-- Saved data entries --
· · · ·
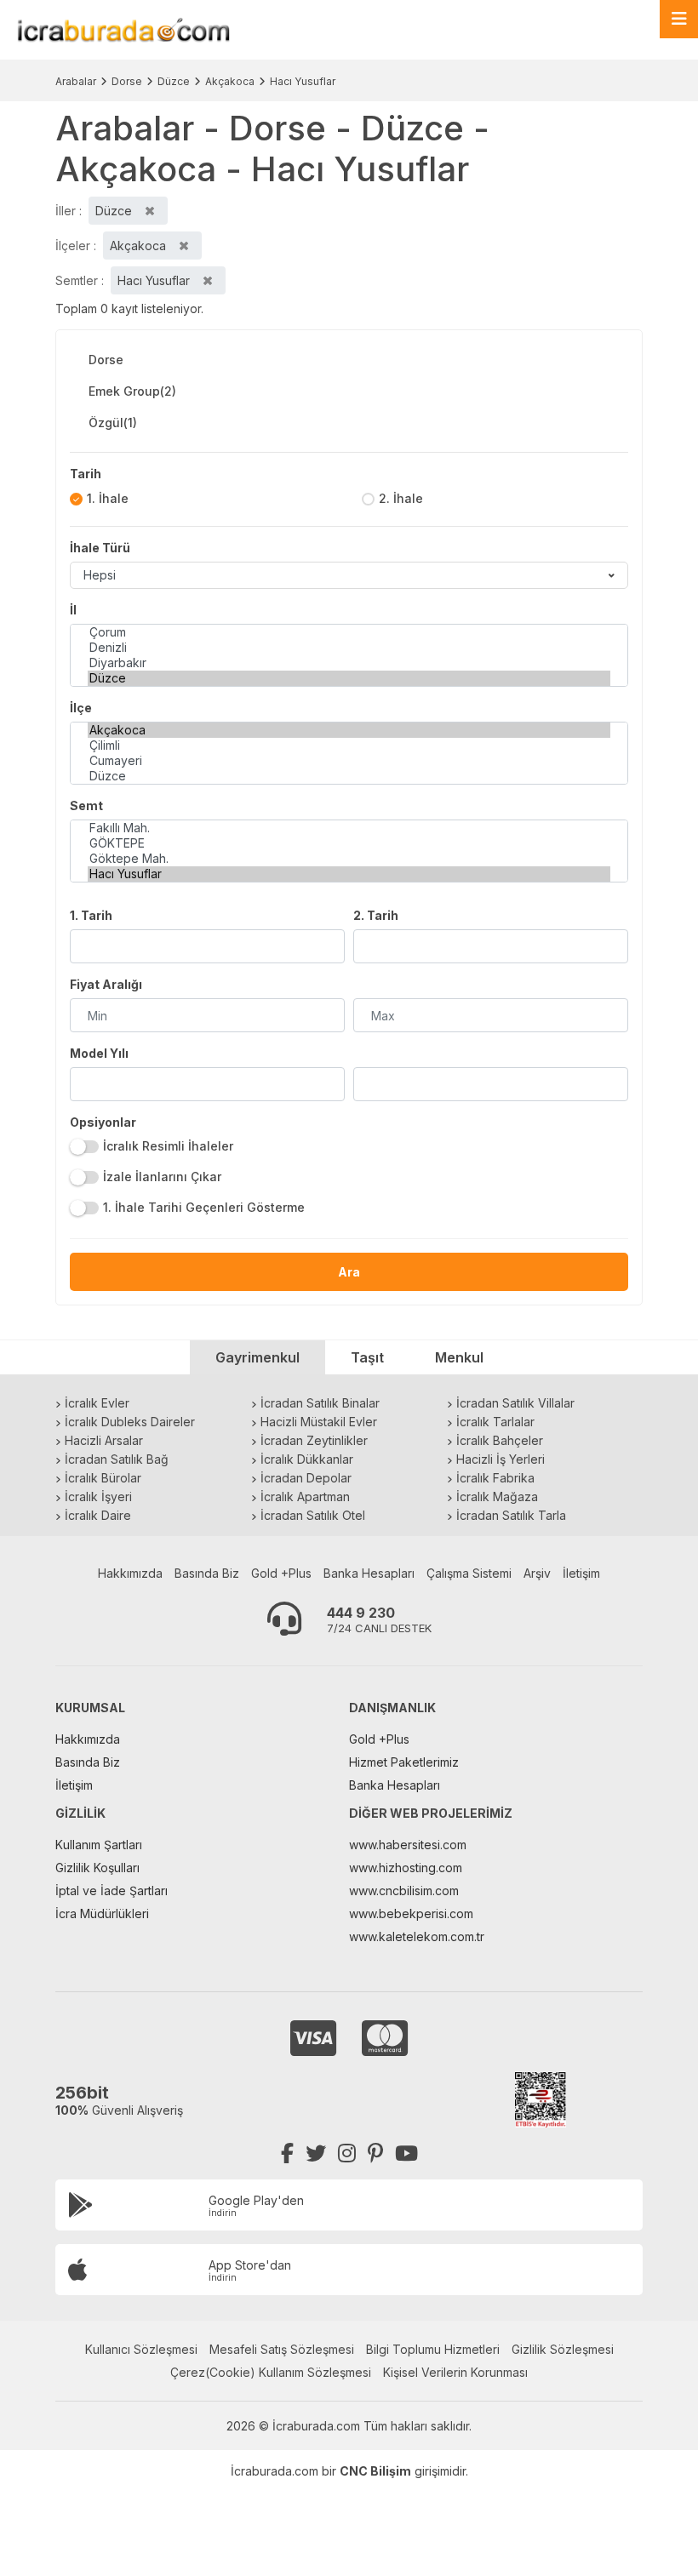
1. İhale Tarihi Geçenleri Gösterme (204, 1207)
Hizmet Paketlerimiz (404, 1762)
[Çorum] (349, 632)
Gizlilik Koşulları (97, 1867)
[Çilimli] (349, 745)
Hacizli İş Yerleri (500, 1459)
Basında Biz (206, 1573)
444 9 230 (361, 1612)
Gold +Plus (281, 1573)
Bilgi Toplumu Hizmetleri (433, 2349)
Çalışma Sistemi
· · · ·
Give every line above again exactly, omitting whatever pictures appear.

1. İhale Tarihi Geçenleri Gösterme (204, 1207)
Hizmet Paketlerimiz (404, 1762)
[Çorum] (349, 632)
Gizlilik Koşulları (97, 1867)
[Çilimli] (349, 745)
Hacizli İş Yerleri (500, 1459)
Basında Biz (206, 1573)
444 9 230 (361, 1612)
Gold +Plus (281, 1573)
Bilgi Toplumu Hizmetleri (433, 2349)
Çalışma Sistemi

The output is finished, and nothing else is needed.